De acuerdo con datos de la ONU, unos 70 millones de personas en el mundo forman parte del espectro autista. El autismo y sus comportamientos asociados pueden ocurrir en uno de cada 59 individuos.
Se trata de un amplio porcentaje de la sociedad que cotidianamente se ve expuesto a todo tipo de actos de discriminación en su contra, malos tratos, bullying y demás prácticas que violan sus derechos básicos y menoscaban su dignidad.
El autismo es una condición relacionada con el desarrollo normal del cerebro en áreas que rigen la interacción social y las habilidades comunicativas. Quienes lo padecen suelen presentar deficiencias en la comunicación verbal y no verbal y en las interacciones sociales.

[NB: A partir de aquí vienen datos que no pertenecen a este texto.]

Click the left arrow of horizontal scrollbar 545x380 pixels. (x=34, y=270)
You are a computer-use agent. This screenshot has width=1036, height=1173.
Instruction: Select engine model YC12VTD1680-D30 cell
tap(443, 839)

Dependiendo del tipo de autismo hay quienes pueden exhibir movimientos repetitivos del cuerpo, respuestas inusuales en determinadas circunstancias y resistencia a cualquier cambio de rutinas, entre otras manifestaciones.
El autismo, en cualquiera de sus expresiones, no es una condición que se pueda remediar o atender fácilmente. Los sistemas de salud no suelen poner mucha atención en ello. Desde luego, quienes viven con esta discapacidad, difícilmente encontrarán opciones de acceso a la educación y al trabajo.

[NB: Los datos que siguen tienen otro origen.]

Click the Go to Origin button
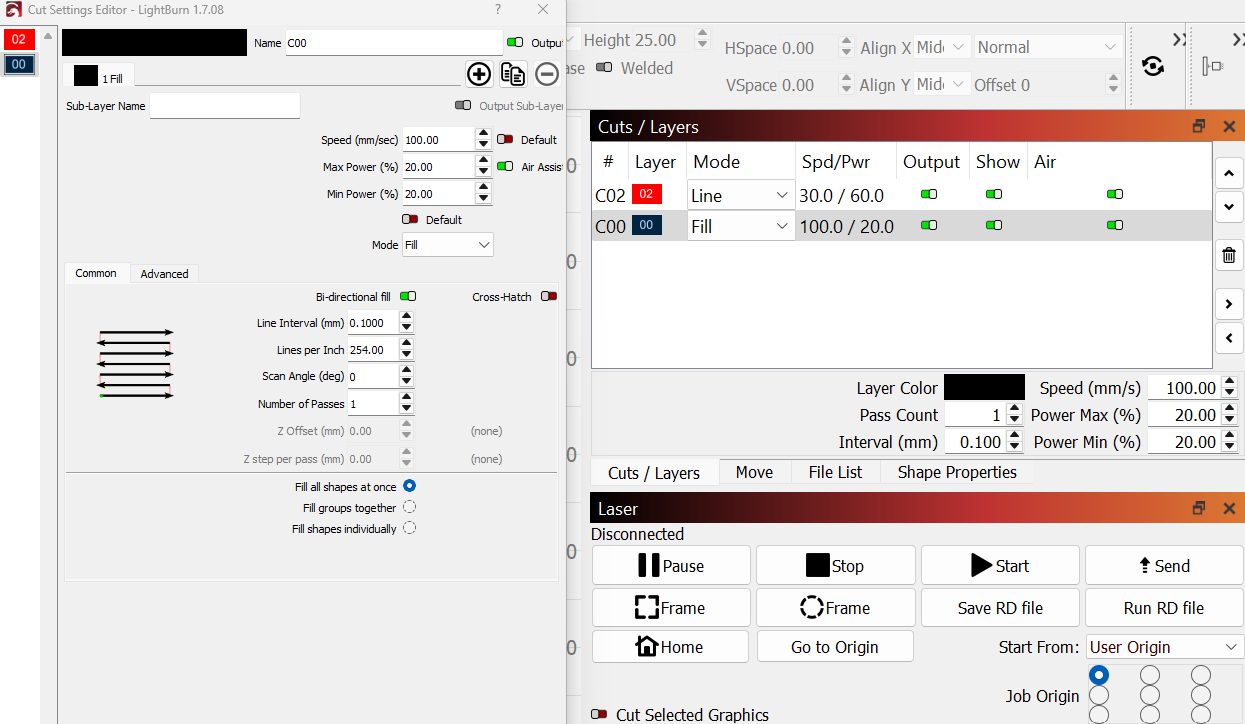 pos(834,647)
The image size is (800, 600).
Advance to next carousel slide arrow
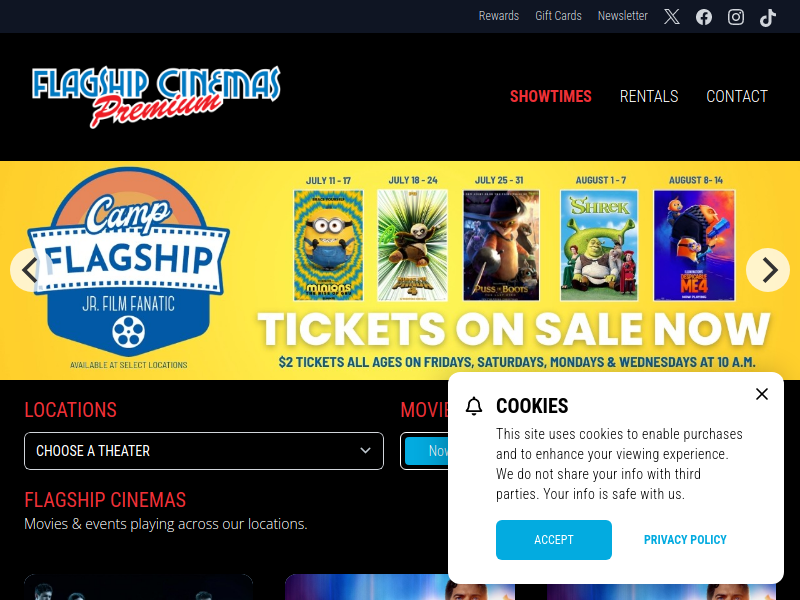tap(768, 270)
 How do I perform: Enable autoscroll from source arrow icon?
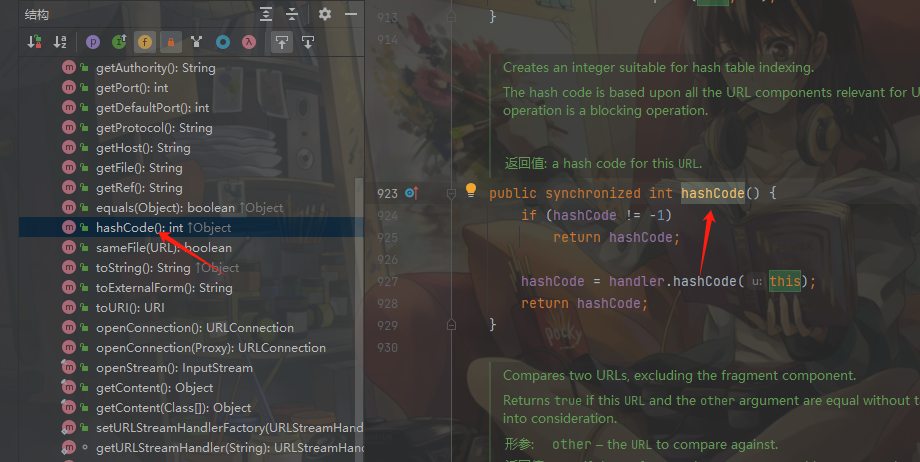(307, 42)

Lejos de ser aceptadas y respetadas, las personas con autismo normalmente suelen verse sujetas a ese tipo de respuestas sociales como la que vimos dedicada al hijo de Cuarón. En el entorno social, lo normal es verse sometidas a prácticas discriminatorias, burlas y sobajamiento de su dignidad.
Las personas con autismo no gozan de las consideraciones sociales y jurídicas que la moderna corrección política sí dispensa a otros sectores de la sociedad que igual se encuentran en desventaja, como las mujeres, los indígenas e, incluso, las personas con discapacidad física.

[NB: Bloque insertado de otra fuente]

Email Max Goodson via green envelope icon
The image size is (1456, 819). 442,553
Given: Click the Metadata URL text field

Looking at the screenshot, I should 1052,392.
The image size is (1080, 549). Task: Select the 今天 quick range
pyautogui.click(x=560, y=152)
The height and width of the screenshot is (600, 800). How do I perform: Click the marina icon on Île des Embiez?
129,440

En pocas ocasiones quienes padecen autismo son incluidos en esas franjas de vulnerabilidad social; es como si no existieran o como si su condición no fuese algo sensible o delicado que atender.
Sin embargo, las personas autistas son tan vulnerables como cualquiera otra que se ubique en algún otro estrato de desventaja, por más que se piense que las dificultades en su desarrollo psicosocial no son relevantes y dignas de protección.
Los especialistas en este tipo de personalidades han señalado que el autismo en sí mismo no es un drama; el drama radica en la respuesta social hacia esta condición; es en este punto donde una condición neurotípica se convierte en una enfermedad socialmente discapacitante.
El autismo no es una especie de “perturbación mental”, ni una tara intelectual, y aun cuando así fuera, no existen razones para socavar la dignidad de quienes viven esa realidad, tal como sucede. Las personas con autismo merecen respeto igual que cualquiera. Respeto traducido en condiciones de acceso a la educación, al mercado laboral, a tener amigos… a pertenecer.
Quien en realidad padece el autismo, la que verdaderamente sufre una discapacidad y la imposibilidad para comunicarse y aprender es la sociedad misma. Esta es la autista, a la cual le resulta imposible establecer contacto con aquellas personas cuya interpretación del mundo es diferente y permitirles el desarrollo de sus destrezas para facilitar su integración.
Sé bien que poco de lo que aquí escriba influirá para generar una mayor comprensión hacia estas personas o para sensibilizar sobre lo inusual, extraño o peculiar que pudieran parecer las conductas de quienes padecen autismo, en comparación con lo prescrito como “normal”. Sin embargo, es necesario contribuir para lograr romper esos estereotipos que tanto afectan la vida de las personas autistas y de sus familias.
Si algo bueno pudiera extraerse de las patéticas e indignantes burlas y ofensas dedicadas a Olmo, esto podría ser las reacciones de repudio contra el escarnio que han servido como un llamado de atención sobre una realidad social de la que resulta más práctico desentenderse.